Items from a dataset

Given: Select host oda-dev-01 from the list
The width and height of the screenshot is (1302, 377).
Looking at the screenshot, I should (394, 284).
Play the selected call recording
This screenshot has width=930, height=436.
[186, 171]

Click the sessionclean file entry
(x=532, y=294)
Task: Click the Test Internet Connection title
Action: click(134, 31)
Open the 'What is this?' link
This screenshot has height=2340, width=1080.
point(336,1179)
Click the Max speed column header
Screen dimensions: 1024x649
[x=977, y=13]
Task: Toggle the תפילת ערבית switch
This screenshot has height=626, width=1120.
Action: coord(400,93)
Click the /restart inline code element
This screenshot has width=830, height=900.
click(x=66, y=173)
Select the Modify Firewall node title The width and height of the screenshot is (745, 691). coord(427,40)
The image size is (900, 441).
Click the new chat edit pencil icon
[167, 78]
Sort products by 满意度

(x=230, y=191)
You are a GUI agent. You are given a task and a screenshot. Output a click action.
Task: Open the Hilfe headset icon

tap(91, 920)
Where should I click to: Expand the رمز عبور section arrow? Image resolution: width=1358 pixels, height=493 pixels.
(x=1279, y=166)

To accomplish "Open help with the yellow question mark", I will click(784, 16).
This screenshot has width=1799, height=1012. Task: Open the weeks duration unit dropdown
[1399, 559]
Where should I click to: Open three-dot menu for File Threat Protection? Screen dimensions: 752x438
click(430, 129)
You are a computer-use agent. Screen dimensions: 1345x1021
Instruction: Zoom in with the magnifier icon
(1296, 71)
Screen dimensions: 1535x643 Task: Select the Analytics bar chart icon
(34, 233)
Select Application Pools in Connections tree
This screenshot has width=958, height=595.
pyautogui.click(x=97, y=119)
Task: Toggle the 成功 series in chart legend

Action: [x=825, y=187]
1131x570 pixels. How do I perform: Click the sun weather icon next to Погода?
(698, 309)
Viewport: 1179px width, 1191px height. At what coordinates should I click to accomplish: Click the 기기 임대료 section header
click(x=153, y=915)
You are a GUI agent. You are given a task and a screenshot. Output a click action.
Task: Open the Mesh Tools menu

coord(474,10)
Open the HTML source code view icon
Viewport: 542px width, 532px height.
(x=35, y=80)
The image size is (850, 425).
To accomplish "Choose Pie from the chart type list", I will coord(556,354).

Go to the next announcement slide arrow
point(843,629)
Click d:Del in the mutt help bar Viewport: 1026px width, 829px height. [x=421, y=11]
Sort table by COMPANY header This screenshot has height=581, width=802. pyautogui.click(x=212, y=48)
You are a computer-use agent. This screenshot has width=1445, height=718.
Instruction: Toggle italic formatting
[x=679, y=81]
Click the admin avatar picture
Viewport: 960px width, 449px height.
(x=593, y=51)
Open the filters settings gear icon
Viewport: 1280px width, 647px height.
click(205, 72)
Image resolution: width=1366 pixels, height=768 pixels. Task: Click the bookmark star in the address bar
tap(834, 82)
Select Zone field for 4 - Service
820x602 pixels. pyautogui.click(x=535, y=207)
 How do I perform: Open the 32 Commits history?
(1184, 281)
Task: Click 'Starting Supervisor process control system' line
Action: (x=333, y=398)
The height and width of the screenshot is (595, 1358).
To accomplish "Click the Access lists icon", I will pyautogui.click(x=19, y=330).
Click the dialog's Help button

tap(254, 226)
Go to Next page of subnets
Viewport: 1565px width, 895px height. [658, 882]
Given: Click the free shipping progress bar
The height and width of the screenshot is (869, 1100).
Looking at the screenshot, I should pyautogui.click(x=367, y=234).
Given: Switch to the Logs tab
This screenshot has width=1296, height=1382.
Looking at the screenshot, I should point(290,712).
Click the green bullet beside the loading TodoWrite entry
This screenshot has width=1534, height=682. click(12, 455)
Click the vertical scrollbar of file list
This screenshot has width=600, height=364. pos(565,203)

_Your task:_
Working from the entries above, filter out every line that lacks "agent" and copy what remains.

_Your response:_
You are a GUI agent. You are given a task and a screenshot. Output a click action.
You are a computer-use agent. Screen dimensions: 1345x1021
You are a GUI agent. You are given a task and a screenshot. Output a click action.
You are a computer-use agent. This screenshot has width=1445, height=718.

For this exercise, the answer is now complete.